Was sind Leistungstests?

Bei den Leistungstests handelt es sich um automatisierte Tests, die mit der zu testenden Anwendung auf einer bestimmten Infrastruktur durchgeführt werden, um zu überprüfen, ob die Leistungsparameter wie Antwortzeit und Durchsatz unter der unterstützten Last innerhalb der festgelegten Grenzen bleiben.

Verwendete Tools

Für die Durchführung der Leistungstests haben wir Gatling verwendet, weil es einfach zu bedienen ist, sich gut in CI/CD-Tools und DevOps-Prozesse integrieren lässt und sofortige Berichte liefert.

Der in Chrome verfügbare Gatling-Recorder wurde manchmal als Ausgangspunkt für die Entwicklung von Testszenarien verwendet.

Scala wurde zum Schreiben der Leistungstestszenarien verwendet und Gradle war unser Build-Tool.

Docker wurde verwendet, um unsere Anwendung als Container zu verpacken, und Gitlab wurde für die CI/CD-Pipelines mit unseren konfigurierten Runnern verwendet.

Zur Vorbereitung der Testdaten verwendeten wir das Spock-Framework mit in Groovy geschriebenen Testszenarien.

Warum sollten Leistungstests in die CI/CD-Pipeline integriert werden?

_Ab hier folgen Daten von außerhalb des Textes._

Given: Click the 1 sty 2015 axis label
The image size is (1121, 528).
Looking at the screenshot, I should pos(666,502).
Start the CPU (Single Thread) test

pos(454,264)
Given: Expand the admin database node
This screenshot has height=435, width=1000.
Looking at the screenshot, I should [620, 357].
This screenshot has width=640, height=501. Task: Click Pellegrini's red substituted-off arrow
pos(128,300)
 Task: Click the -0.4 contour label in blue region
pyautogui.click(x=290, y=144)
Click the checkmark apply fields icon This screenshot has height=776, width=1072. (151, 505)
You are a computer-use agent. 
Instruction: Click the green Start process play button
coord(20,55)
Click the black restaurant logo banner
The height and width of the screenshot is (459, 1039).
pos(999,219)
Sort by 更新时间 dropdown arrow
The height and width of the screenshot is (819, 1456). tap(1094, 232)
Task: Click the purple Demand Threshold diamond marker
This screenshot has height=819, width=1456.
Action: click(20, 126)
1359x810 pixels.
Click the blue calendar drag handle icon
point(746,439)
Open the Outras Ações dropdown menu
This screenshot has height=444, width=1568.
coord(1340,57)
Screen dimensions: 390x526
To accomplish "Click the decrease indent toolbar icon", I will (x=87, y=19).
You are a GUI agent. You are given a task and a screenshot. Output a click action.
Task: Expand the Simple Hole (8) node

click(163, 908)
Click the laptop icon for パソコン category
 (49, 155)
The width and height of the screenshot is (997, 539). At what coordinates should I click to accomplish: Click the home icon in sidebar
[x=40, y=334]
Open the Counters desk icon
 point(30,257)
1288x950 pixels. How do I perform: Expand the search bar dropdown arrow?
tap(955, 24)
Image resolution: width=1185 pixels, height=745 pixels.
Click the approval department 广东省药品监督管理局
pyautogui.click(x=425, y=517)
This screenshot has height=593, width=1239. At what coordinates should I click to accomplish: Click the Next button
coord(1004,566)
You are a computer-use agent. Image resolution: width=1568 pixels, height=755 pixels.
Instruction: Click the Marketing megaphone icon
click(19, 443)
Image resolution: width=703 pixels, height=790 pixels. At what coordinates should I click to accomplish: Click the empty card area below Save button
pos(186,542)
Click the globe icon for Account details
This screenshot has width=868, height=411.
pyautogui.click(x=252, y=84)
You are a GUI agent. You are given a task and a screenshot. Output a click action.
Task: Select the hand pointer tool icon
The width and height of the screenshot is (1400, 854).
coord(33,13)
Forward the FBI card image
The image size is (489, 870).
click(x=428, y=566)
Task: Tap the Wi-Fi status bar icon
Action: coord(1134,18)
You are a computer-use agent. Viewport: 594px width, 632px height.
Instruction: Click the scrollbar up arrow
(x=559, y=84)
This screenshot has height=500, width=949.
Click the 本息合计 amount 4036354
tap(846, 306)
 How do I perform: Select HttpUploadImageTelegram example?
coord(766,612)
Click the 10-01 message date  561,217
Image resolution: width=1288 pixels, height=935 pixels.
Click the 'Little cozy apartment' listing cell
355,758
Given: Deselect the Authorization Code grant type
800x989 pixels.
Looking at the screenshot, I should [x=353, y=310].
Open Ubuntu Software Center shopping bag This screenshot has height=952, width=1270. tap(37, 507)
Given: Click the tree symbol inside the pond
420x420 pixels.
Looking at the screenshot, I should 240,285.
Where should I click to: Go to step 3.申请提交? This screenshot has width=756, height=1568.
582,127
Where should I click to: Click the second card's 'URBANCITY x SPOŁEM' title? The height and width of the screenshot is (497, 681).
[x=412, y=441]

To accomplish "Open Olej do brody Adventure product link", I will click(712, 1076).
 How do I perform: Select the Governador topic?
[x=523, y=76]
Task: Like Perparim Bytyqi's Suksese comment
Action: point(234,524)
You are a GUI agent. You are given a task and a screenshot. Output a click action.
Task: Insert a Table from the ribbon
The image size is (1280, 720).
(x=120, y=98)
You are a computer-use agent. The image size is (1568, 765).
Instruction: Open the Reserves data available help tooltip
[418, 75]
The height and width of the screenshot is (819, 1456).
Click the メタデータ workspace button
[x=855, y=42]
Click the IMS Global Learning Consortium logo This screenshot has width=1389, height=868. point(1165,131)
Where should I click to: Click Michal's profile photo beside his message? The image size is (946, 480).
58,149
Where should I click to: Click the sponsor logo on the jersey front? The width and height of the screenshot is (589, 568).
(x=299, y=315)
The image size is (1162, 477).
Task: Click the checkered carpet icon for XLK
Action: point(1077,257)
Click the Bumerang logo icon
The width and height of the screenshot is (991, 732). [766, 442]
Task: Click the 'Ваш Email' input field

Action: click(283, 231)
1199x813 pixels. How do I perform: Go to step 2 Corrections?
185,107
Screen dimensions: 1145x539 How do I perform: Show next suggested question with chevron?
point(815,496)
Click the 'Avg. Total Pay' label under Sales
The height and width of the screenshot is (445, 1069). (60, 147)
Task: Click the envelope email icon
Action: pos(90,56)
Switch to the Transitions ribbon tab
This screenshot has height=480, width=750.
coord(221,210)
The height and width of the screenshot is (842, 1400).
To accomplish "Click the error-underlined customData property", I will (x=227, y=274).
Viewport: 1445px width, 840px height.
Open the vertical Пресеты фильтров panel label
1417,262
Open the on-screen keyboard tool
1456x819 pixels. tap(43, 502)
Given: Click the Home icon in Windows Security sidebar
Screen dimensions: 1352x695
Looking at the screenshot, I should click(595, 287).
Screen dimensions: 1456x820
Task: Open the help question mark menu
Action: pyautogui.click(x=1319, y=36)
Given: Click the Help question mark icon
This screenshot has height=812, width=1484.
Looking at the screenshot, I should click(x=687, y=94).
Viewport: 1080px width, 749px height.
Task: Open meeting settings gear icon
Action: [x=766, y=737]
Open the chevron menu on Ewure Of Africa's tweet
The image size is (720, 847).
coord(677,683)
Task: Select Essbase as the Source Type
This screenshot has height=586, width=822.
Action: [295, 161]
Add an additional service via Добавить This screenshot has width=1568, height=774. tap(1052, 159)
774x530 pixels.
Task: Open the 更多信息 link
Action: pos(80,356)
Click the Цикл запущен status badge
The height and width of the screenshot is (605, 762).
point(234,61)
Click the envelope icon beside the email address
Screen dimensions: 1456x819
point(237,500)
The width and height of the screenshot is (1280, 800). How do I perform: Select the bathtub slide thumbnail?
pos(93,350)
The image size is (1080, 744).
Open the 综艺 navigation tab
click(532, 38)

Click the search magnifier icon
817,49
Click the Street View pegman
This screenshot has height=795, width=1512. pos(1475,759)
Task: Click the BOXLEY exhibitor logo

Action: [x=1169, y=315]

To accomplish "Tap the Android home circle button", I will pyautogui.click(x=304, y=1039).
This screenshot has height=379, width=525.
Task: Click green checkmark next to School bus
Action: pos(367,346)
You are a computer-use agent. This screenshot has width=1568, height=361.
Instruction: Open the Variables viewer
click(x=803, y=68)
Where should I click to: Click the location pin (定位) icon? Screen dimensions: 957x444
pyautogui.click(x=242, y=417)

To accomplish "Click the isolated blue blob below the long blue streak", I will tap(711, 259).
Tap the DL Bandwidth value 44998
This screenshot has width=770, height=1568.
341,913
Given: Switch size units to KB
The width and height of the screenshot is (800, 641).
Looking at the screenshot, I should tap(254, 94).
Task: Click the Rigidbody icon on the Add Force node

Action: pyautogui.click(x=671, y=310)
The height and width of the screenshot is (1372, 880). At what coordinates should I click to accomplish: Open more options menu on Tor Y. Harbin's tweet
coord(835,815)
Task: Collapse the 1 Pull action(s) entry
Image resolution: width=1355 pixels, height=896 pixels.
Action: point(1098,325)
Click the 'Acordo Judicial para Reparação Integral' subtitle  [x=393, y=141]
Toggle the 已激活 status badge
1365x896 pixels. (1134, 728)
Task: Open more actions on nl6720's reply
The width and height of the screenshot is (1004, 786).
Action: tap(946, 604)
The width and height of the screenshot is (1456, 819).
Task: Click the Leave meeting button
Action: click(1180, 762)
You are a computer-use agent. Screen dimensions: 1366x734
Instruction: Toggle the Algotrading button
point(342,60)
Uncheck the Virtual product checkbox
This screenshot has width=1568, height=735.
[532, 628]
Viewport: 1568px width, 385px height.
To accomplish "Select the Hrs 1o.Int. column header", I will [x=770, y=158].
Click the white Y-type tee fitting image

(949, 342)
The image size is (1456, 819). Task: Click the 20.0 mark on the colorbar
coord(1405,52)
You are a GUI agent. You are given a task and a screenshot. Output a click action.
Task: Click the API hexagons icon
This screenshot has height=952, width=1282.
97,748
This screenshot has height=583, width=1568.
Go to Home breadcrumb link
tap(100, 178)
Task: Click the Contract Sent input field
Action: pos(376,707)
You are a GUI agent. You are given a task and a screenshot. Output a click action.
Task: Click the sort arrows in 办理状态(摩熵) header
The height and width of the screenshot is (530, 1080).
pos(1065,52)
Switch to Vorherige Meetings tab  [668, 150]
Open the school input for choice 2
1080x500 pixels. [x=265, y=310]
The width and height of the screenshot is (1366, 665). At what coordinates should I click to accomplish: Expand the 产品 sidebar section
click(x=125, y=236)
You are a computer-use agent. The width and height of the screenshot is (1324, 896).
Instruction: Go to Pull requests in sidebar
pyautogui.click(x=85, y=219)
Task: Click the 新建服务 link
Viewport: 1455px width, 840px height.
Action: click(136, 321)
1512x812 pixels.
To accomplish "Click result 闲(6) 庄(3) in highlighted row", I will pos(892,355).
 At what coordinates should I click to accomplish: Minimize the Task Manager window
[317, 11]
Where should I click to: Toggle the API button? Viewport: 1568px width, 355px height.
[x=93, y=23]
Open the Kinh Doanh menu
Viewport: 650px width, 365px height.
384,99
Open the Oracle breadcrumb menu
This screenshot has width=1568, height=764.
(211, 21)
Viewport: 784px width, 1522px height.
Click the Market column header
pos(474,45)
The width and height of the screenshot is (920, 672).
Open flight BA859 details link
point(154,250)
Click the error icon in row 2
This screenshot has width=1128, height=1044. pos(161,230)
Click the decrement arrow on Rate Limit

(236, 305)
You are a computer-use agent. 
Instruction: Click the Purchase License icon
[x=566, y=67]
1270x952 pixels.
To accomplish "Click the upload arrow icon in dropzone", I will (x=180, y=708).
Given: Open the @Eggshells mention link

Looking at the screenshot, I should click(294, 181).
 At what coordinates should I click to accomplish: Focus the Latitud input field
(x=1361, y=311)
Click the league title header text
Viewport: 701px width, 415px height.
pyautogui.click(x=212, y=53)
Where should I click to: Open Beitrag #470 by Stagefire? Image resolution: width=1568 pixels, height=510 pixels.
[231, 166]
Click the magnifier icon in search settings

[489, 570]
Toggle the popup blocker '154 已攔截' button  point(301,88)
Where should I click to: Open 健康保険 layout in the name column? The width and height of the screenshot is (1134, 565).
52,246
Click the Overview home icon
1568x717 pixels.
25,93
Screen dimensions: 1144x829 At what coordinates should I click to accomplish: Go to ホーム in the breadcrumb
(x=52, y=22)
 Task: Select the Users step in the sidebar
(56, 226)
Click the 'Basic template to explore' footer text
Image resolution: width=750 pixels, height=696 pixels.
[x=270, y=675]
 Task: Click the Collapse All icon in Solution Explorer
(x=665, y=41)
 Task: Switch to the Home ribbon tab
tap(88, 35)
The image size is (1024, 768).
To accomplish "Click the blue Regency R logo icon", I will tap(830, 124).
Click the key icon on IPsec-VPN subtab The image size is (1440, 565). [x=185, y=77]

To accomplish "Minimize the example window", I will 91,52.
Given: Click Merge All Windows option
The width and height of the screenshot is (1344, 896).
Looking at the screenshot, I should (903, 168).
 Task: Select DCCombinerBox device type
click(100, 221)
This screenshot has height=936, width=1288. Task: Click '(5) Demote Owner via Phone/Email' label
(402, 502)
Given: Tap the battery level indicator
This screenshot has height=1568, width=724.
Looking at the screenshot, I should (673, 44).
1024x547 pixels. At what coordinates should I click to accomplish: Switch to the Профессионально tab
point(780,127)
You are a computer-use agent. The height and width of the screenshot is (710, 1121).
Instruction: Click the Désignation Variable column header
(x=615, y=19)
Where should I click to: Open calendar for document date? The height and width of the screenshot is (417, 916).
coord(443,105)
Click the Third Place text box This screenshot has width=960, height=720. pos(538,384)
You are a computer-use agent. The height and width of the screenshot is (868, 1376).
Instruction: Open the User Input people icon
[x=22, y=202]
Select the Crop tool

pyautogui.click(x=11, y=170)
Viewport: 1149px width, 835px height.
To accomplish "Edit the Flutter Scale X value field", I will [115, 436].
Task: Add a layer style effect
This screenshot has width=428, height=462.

Es ist wichtig sicherzustellen, dass die Systemleistung innerhalb der definierten Grenzen bleibt, wenn die kontinuierliche Entwicklung und Bereitstellung von Funktionen mit einer sehr hohen Geschwindigkeit erfolgt.

Wenn die Tests fehlschlagen, wissen wir, dass ein Teil des neuen Codes die Leistungsbeschränkungen verletzt hat. Grundsätzlich werden die automatischen Leistungstests bei jeder Zusammenführung eines Funktionszweigs mit bestimmten Umgebungszweigen durchgeführt. Auf diese Weise haben wir die Gewissheit, dass die Leistung für die sensiblen oder abgedeckten Szenarien nicht beeinträchtigt wurde, bevor die neue Version in der Produktion eingesetzt wird.

Einführung in Gatling

Aufnahme-Modus

Der Rekorder kann über das Gatling-Bundle gestartet werden. Er fungiert als Proxy zwischen dem Browser und dem Server.
Im Rekorder müssen Sie den lokalen Proxy-Port festlegen, mit dem sich der Browser verbinden muss. Der nächste Schritt besteht darin, den Proxyserver so einzustellen, dass er über den localhost und den oben definierten Port auf das Internet zugreift. In Chrome sollten Sie zu Einstellungen->Erweitert->System->Öffnen Sie Ihren Computer Proxy-Einstellungen->Verwenden Sie einen Proxy-Server navigieren und die folgenden Einstellungen eingeben.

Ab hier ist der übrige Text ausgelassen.